WORK ORDER: Print the line that has "You are a GUI" in it, then every remaining line of the data, exactly and without anything extra.
-- DATA FOR PROCESSING follows --
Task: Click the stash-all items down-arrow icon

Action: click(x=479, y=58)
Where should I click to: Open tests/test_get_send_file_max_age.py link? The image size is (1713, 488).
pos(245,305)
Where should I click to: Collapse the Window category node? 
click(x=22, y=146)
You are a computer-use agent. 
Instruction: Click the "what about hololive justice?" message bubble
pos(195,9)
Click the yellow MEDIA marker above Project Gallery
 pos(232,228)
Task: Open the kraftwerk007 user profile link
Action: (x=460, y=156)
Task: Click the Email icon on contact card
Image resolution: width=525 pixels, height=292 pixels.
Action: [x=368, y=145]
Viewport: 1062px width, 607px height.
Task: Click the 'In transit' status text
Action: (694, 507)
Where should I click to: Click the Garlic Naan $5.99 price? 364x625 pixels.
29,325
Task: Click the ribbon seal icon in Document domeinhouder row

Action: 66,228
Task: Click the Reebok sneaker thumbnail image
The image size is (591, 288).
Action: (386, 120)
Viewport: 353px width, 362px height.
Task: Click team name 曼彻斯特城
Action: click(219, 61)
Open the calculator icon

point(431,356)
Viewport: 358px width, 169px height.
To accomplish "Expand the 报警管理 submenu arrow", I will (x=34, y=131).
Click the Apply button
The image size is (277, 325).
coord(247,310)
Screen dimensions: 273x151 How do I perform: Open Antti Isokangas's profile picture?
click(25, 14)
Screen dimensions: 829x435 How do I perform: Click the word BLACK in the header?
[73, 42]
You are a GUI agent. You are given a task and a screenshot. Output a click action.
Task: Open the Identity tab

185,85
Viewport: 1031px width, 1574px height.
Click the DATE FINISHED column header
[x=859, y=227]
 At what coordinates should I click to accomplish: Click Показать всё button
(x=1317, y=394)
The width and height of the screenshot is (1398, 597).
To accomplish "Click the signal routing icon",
-- DATA FOR PROCESSING concluded --
RESPONSE AREA:
You are a GUI agent. You are given a task and a screenshot. Output a click action.
Task: Open the Identity tab

185,85
Viewport: 1031px width, 1574px height.
Click the DATE FINISHED column header
[x=859, y=227]
 At what coordinates should I click to accomplish: Click Показать всё button
(x=1317, y=394)
The width and height of the screenshot is (1398, 597).
To accomplish "Click the signal routing icon",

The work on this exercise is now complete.